The way being almost straight, and over the main traveled roads, this, too, was fairly obvious.
“I felt sure you would have no trouble—after I left you,” I answered, with a significant emphasis of my own.
She did not reply and, as I had nothing further to say, I waited for her to continue, or to break off the interview. She did neither, but stood, as if irresolute, looking down and stirring with her foot the leaves at the edge of the path. Suddenly she looked up.
“Mr. Paine,” she said, “you are making it hard for me to say what I intended. But I think I should say it, and so I will. I beg your pardon for speaking as I did when I last saw you. I had no right to judge or criticize you, none whatever.”
“You do not need to apologize, Miss Colton. What you told me was probably true enough.”
The conventional answer to this would have been a half-hearted denial of my statement. I presume I expected something of the sort. But this girl was not conventional.

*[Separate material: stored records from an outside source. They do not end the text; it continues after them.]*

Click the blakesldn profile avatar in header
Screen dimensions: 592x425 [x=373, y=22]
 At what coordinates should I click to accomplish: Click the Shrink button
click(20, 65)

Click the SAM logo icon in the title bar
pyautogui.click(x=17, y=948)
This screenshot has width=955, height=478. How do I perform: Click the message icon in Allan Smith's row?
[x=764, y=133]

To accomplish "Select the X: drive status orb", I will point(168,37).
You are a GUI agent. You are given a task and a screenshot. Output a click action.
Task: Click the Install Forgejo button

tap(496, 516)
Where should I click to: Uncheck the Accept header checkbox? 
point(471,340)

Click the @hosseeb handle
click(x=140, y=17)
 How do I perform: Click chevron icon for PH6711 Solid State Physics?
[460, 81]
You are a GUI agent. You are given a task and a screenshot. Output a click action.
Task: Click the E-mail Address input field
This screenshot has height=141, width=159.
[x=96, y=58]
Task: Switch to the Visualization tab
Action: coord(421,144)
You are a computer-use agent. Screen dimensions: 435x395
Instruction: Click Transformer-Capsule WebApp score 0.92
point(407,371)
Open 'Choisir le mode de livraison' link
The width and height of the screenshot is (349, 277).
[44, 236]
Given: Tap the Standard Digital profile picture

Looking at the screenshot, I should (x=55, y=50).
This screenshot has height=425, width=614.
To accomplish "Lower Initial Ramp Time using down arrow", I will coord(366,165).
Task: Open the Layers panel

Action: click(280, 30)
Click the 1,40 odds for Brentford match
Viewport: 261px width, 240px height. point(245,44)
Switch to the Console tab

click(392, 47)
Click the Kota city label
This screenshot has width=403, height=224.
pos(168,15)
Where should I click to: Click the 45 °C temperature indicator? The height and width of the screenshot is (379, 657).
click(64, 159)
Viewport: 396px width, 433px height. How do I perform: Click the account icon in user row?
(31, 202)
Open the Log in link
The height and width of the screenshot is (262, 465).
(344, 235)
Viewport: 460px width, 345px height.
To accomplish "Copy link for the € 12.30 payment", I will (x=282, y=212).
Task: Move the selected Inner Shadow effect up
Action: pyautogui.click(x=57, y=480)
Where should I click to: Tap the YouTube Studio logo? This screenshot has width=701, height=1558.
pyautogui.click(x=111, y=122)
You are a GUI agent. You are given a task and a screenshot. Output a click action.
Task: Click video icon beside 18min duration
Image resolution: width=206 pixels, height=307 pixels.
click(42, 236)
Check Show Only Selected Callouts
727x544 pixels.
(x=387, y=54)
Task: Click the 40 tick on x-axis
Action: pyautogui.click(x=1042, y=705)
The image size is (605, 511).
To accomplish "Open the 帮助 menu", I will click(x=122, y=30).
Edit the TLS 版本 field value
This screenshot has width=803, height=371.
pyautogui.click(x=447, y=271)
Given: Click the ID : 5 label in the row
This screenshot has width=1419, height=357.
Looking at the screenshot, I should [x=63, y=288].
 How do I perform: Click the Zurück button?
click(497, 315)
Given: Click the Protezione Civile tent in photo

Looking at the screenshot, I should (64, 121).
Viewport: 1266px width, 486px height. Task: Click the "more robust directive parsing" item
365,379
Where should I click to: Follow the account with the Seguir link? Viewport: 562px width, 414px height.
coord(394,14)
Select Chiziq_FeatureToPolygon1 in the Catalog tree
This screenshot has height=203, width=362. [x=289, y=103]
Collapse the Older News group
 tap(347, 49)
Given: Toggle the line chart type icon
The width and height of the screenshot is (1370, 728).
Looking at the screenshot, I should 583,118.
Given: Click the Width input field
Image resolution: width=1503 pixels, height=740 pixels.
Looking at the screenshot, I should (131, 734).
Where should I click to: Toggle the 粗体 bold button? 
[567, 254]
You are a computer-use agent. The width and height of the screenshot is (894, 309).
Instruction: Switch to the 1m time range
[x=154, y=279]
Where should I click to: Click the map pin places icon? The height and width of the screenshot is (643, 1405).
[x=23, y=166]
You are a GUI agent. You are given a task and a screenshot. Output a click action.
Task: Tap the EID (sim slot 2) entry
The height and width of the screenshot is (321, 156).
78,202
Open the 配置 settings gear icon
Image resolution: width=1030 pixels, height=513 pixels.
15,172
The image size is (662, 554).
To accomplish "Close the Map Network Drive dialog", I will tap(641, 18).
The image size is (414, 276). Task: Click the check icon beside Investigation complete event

“Yes,” she said, thoughtfully, “I think it was. If I had not thought so I should not have said it. But that makes no difference. You and I are strangers, almost, and I had no right to speak as I did. I am impulsive, I know it, and I often do and say things on impulse which I am sorry for afterward. I offended you.”
“Oh no, no,” I put in, hurriedly. She had offended me, but this frank confession touched me more than the offense had hurt. She was doing a hard thing and doing it handsomely.
“Yes, I offended you,” she repeated, firmly. “I have considered the matter a good deal since then, and it seems to me that you were right to feel offended. You had been very kind to me on several occasions and I had been your”—with a half smile—“your guest that day. I should not have hurt your feelings. Will you accept my apology?”
“Why, yes, of course, since you insist, Miss Colton.”